**What this exercise asks**
• a. In the excerpted text about a sacrificed generation, which song went to number one in September 1987?
• b. In the excerpted text about a sacrificed generation, take the part that opens with the words containing "And the word" and closes with "did this start?", and write it out again with "SPITEFUL" swapped for "CRUEL".
• c. Carry on the excerpted text about a sacrificed generation from its final sentence, keeping the same voice.

**Excerpted text**
And the word Lena found to express this best was SPITEFUL. Not a bullet fired, he said, and yet an MP was killed. It is as if SHE DIDN'T MATTER.
The future of a generation taken away from them by their sentimental parents and grandparents - SPITEFUL.
The agenda of an entire generation being sacrificed for the convenience of the aged - just like 1914-18 - SPITEFUL.
Like: YOU DON'T MATTER.
When did this start?
In 1979, when Thatcher started to order everybody about because it was "time for a change."
In September 1987, when "Pump Up The Volume" went to number one and a generation got off the pop bus. That rift has yet to heal and may never do so.
The old always taking precedence over the young - look at the radio today and tell me I'm wrong.
In 1066, when the French conquered Britain, and so many people here still haven't got over that.
Or 1776, when the exiles, sick of being ordered about at a distance by bossy Britain, FOUGHT the United States of America into existence.
"And it's hard to love, there's so much to hate
Hanging on to hope
When there is no hope to speak of
And the wounded skies above say it's much too late
Well maybe we should all be praying for time"
We can't just "carry on," can we, like nothing had happened, like our lives hadn't been taken away from us? In 1939 nobody prayed for what was happening in Europe with H*tler's lot, but rather went in there, FOUGHT and got rid of them.
And no, I don't know what Churchill, founder of the European Union, would have made of all this.
The wounded skies, like the thunderstorm on Thursday night, presaging apocalypse.
"These are the days of the empty hand
Oh you hold on to what you can
And charity is a coat you wear twice a year"
They've given up on us, haven't they, those who profess to run things? They confess that they hadn't a fucking clue what was going to happen next, no plan in hand. They sold the public a pup, like those auction places in Oxford Street, and the public went for it because nobody was able, or allowed, to make a proper case for the reverse scenario.

**Raw data**
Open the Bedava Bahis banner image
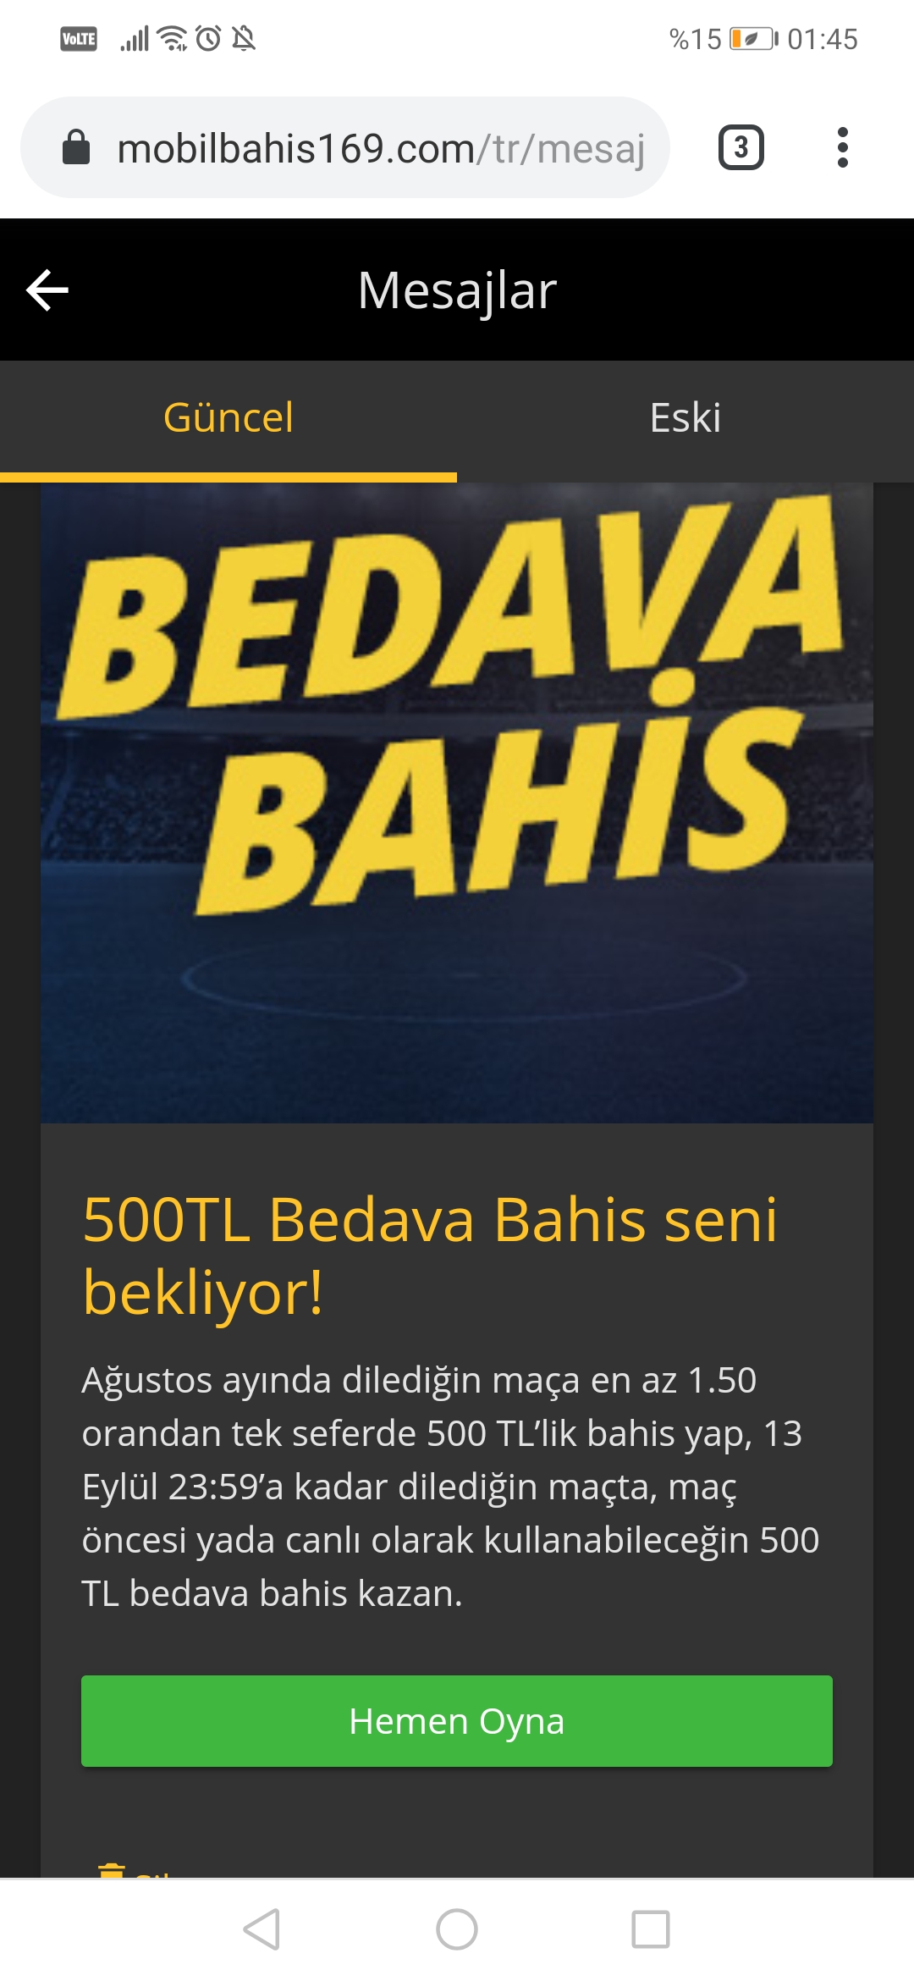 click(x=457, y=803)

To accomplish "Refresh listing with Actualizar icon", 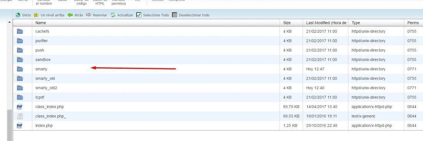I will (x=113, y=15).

**Answer list**
• a. "Pump Up The Volume"

• b.
And the word Lena found to express this best was CRUEL. Not a bullet fired, he said, and yet an MP was killed. It is as if SHE DIDN'T MATTER.
The future of a generation taken away from them by their sentimental parents and grandparents - CRUEL.
The agenda of an entire generation being sacrificed for the convenience of the aged - just like 1914-18 - CRUEL.
Like: YOU DON'T MATTER.
When did this start?

• c.
Because thought, logic and reason are complex things. Not convenient headlines. Not "A Good Story" to prop up dying old forms of media.
The heart always knows better than the head? Sometimes I wonder if "the heart" knows a single fucking thing.
But nobody was able to make a positive case for Remain. It was all based on fear and you can't woo undecided voters with lots of sticks and no carrot. You could argue that they were backed into a corner - all they could do was emphasise what we'd lose if we left.
There were pertinent and coherent arguments for both Leave and Remain but nobody heard any of them - just the ceaseless whinnying of squeaky wheels. All a game, like the one they came up with at Eton in the late seventies. All a game for those who imagine that Westminster is the universe.
Back, then, not so much to the fifties, the fifties of John Reginald Christie and Alan Turing, but the pre-welfare thirties, with a little charity here and there on the squire's part.
Or if, like me, you studied the period Britain: 1815-51 in History class at school, you realise with horror what we're moving back towards.
"This is the year of the guilty man
Your television takes a stand
And you find that what was over there is OVER HERE"
"So you scream from behind your door
Say 'what's mine is mine and not yours'
I may have too much but i'll take my chances
Because God's stopped keeping score
And you cling to the things they sold you
Did you cover your eyes when they told you?"
Let me tell you how it is.
Years of working my backside off, being one of the star pupils in my year at school - and they wouldn't even make me a prefect because at age ten somebody had labelled me as "timid."
Two decades and an hour after she died I was back home on my own - you're OUT, lad. Let us know when you're moving so we can take the coffee table, LAD.
Half a century of observing people and trying to do my best - not always succeeding, but at least I tried - and what happened on Thursday is the equivalent of saying to me that my life, everything I have learned and done in it, has been for NOTHING. I am now plunged back into a society which existed before I did, which wants things to be the way they were before my parents even met, which has made it very clear that it despises me because of my ancestry and origins and which wants me OUT, LAD.
Where else would take me? I am in my fifties with a questionable heart condition (which may well finish me off before this country becomes REALLY intolerable). I have no transferable skill set that would see me right in (for example) Canada. I am stuck. It's too late for me. But not for you.
"That he can't come back
Because he has no children to come back for"
I am no longer sure that I have a country to come back to.
"It's hard to love, there's so much to hate
Hanging on to hope when there is no hope to speak of
And the wounded skies above say it's much too late
So maybe we should all be praying for time."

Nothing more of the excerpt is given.